The PlayStation 5's development goes way back and Sony starting working on the next-gen console shortly after the PS4 shipped in 2013.
The PS5 may have been in development for about 7 years (from 2013 - 2020). That's according ex-Sony Interactive Entertainment boss Shawn Layden, who gave new insight into Sony's always-evolving console generation strategy. According to Layden, work on the PS5 began almost immediately after the PS4 released. This aligns with earlier reports from Microsoft, who said the Xbox Series X/S's NVMe SSD technology and architecture was 13 years in the making. It's likely Sony was making similar plans behind closed doors.
In a recent podcast with What's Up PlayStation, Layden revealed Sony's internal mantra for product development.
"You begin working on the next-generation platform almost a day after you ship whatever the current generation is," Layden said. "PlayStation 5 development goes way back."
"You've got to stay in front of it all the time. Years ago I worked as the personal assistant for (Sony Corp. founder) Akio Morita, and one thing that Morita-san would always say is 'you've got to obsolete your own product.' If you don't obsolete your own product someone's going to do it for you.
"So that's why the minute you ship a product you already have a team way, way in the back--not getting any attention--who's already working on the next version.
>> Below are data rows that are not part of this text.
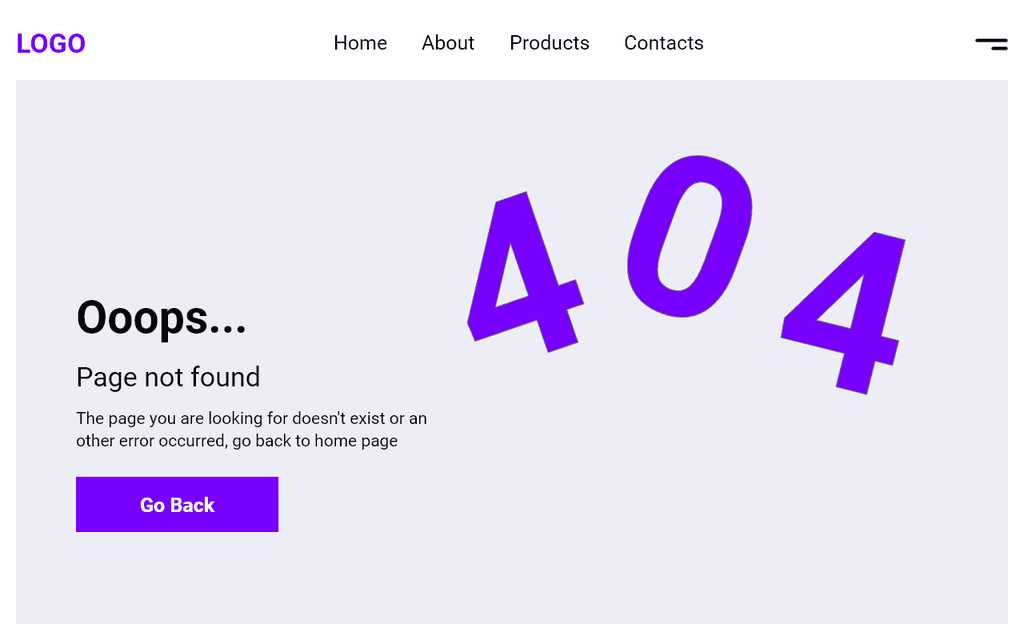
Task: Open the Products menu item
Action: coord(549,43)
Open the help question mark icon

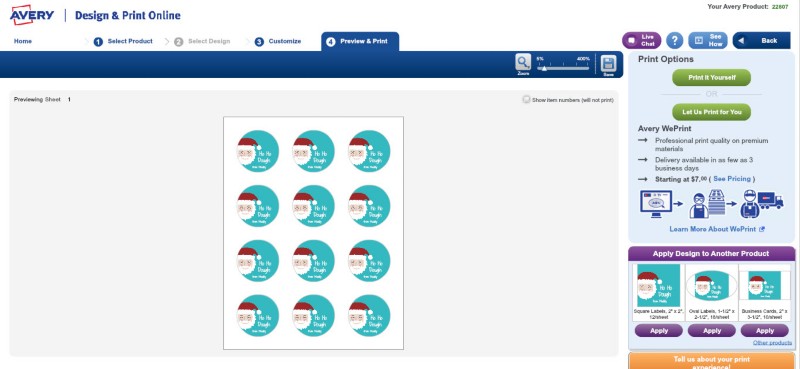(x=674, y=40)
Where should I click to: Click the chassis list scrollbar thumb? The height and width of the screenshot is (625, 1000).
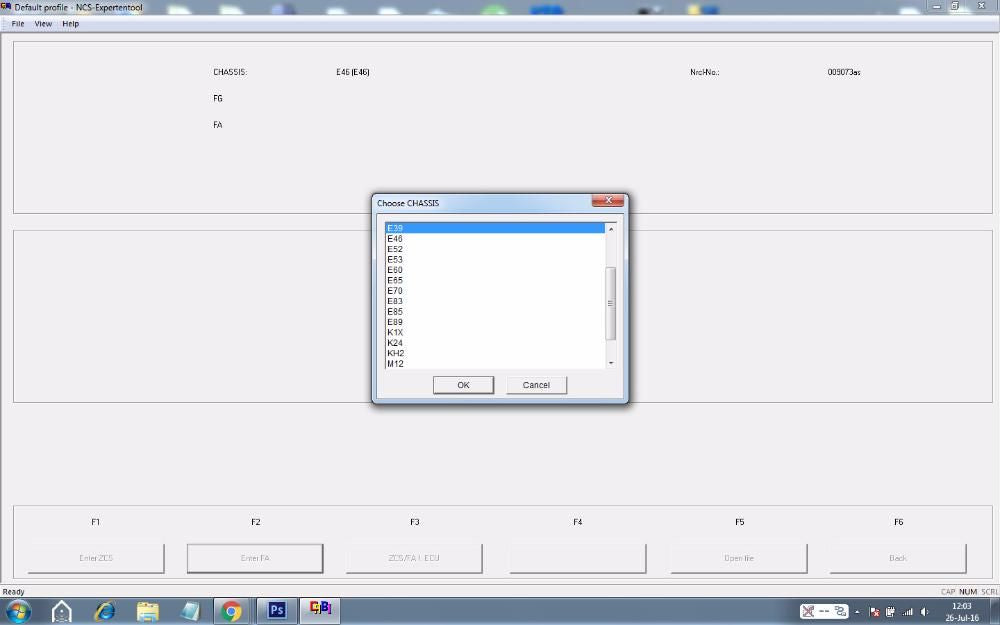[x=611, y=303]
You can't stop and smell the roses with what your latest product is, you're always building against that."
If that's true, then Sony is already working on the next-gen PlayStation 5 (maybe the PS5 Pro or the PlayStation 6 running AMD's new Zen 3 chips). Just don't expect this hardware any time soon as the chip and component shortage is taking a big bite out of R&D, assembly, and production lines.
That being said, Sony is investing strongly into its games division. The company plans to spend $18 billion on investments, buyouts and acquisitions, and stock repurchases over the next 3 years.